Problem: Repeat the records word for word, starting with the line that contains "You are a GUI" and going on through the line that contains "point(136,118)". Leave the pictures out of your answer.

Extracted entries:

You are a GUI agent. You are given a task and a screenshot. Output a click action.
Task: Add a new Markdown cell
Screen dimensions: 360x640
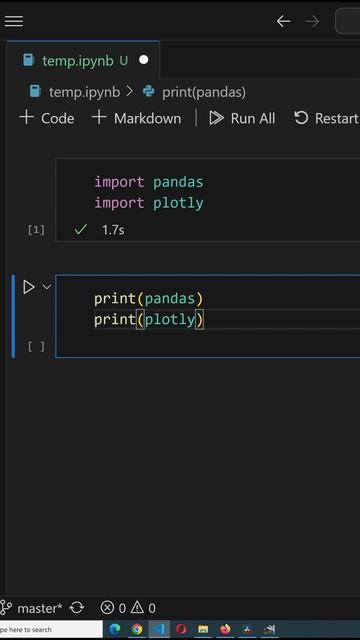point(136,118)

==

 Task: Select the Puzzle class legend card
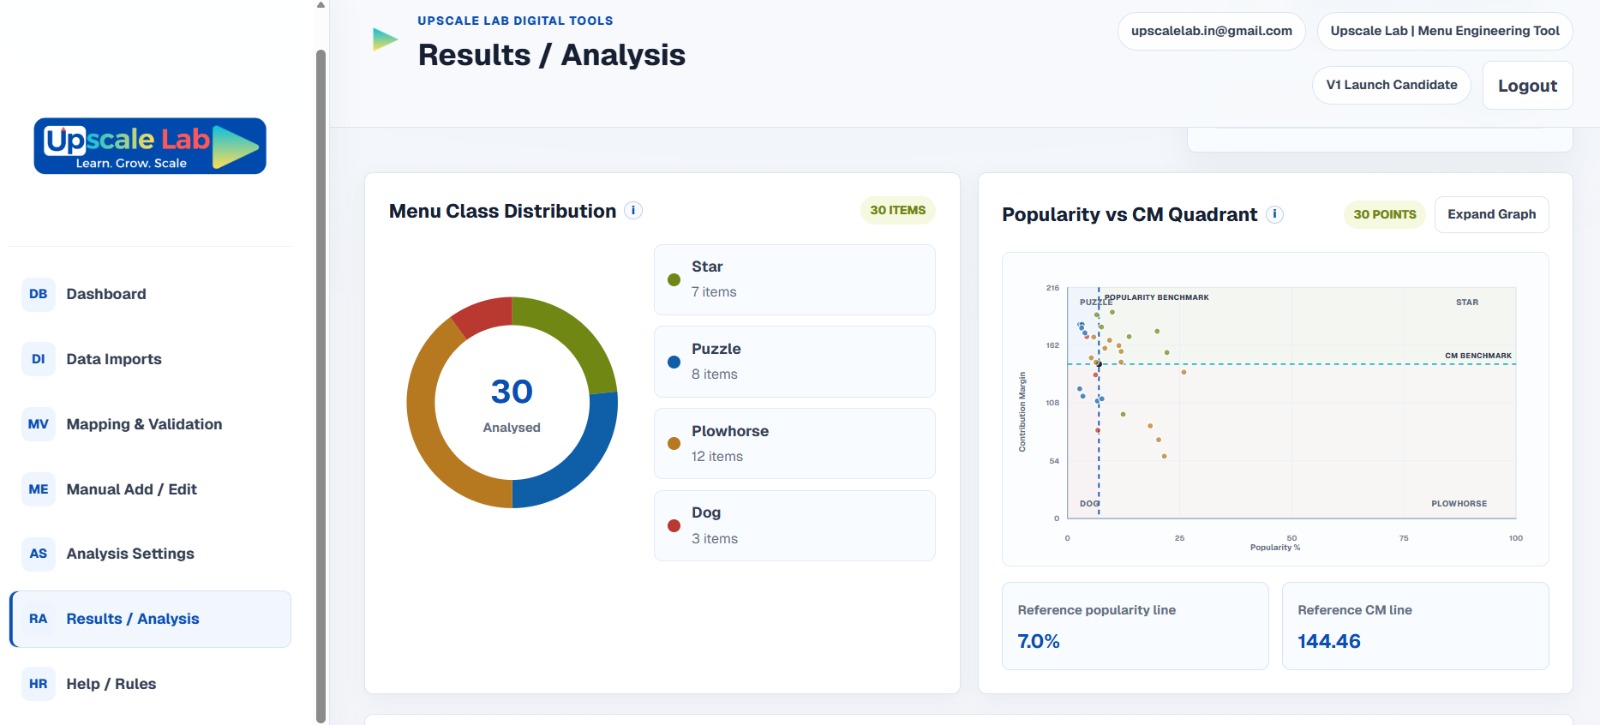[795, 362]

Exercise result:
You are a GUI agent. You are given a task and a screenshot. Output a click action.
Task: Add a new Markdown cell
Screen dimensions: 360x640
point(136,118)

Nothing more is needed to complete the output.